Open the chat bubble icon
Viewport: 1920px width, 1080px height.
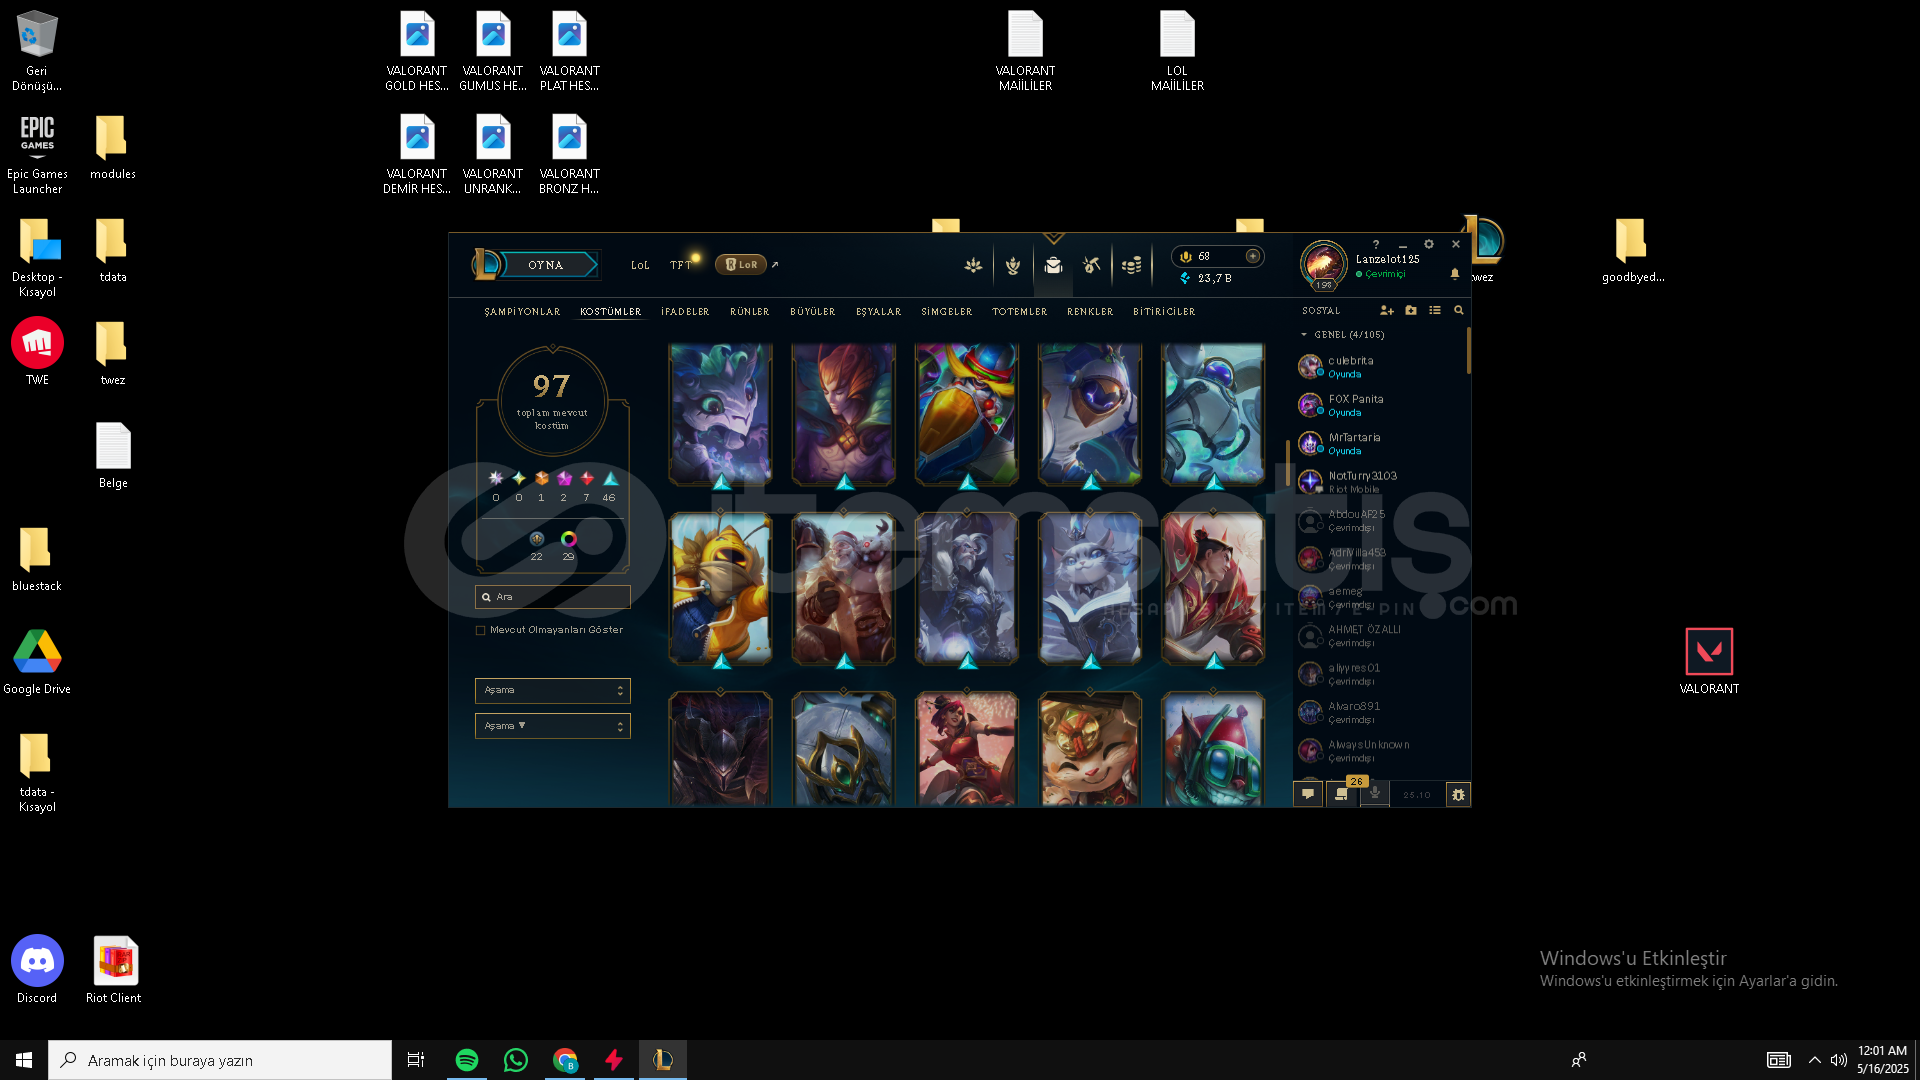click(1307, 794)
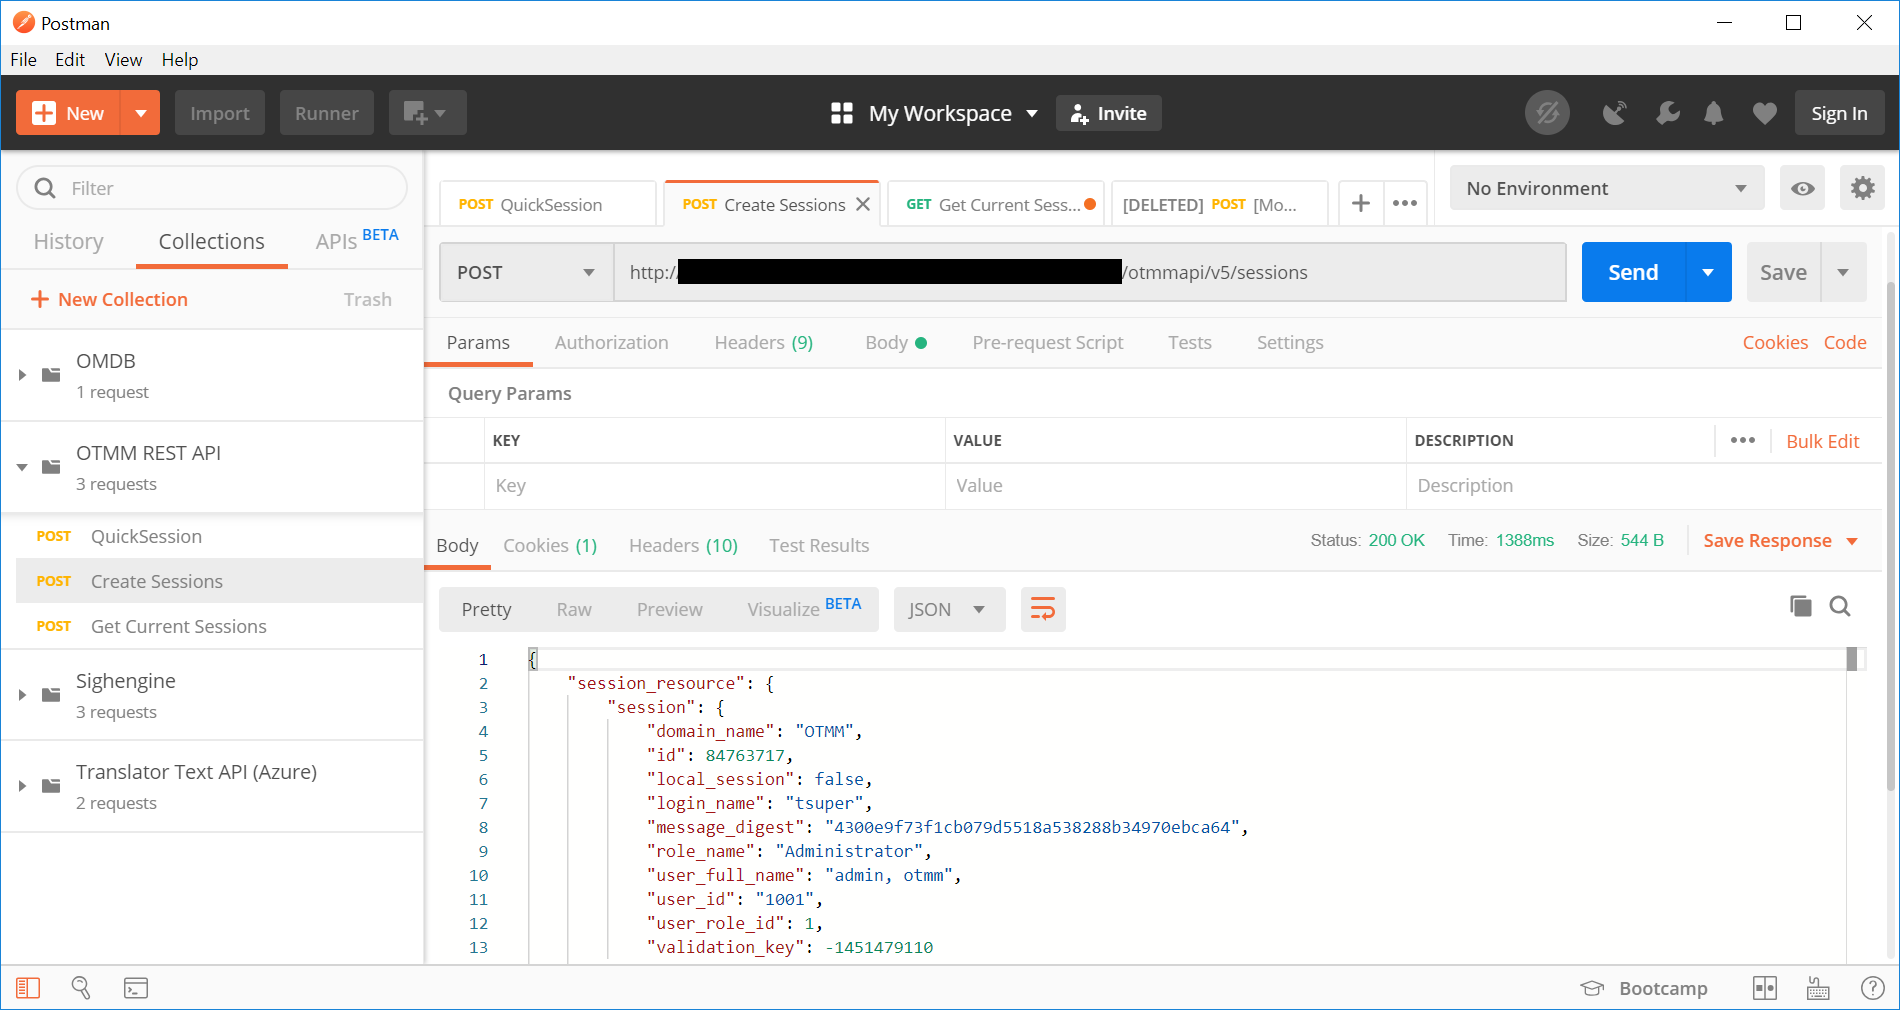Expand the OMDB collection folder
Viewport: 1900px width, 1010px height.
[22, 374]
...
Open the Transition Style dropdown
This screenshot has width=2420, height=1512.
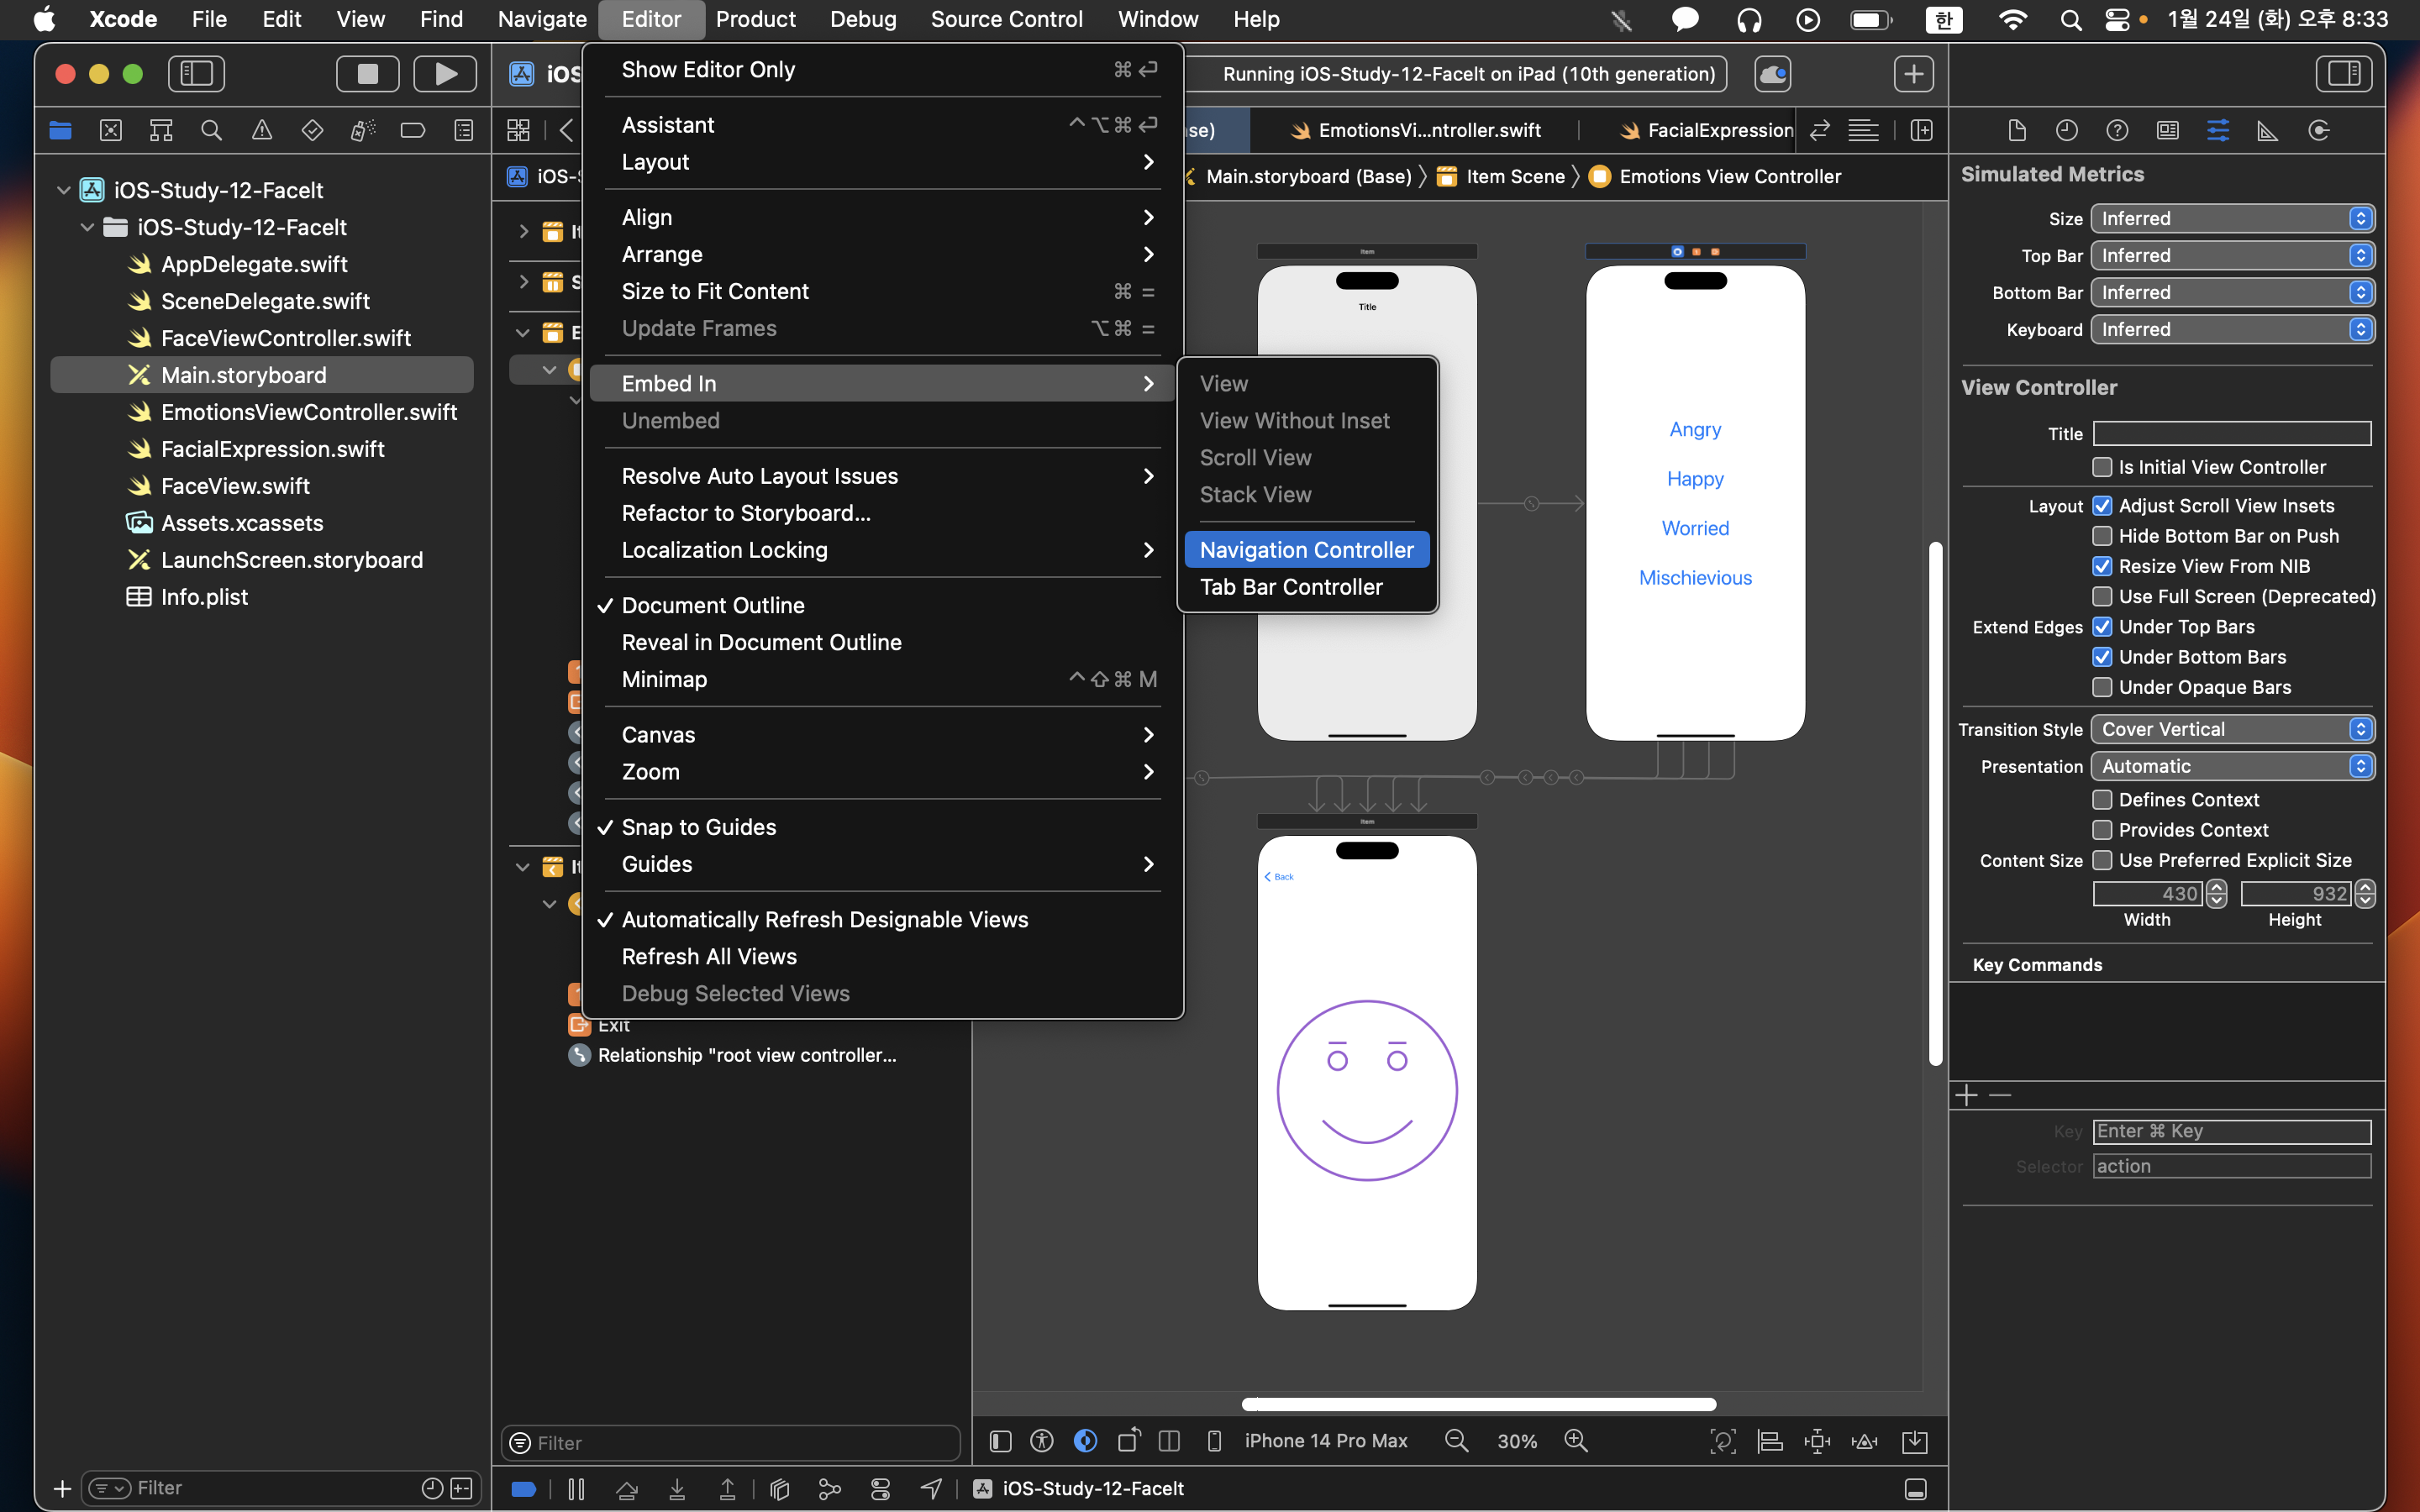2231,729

**Your task:** Return all lines in the entries above that carry the word "Open".

**Your solution:**
Open the chat bubble icon
Open the Transition Style dropdown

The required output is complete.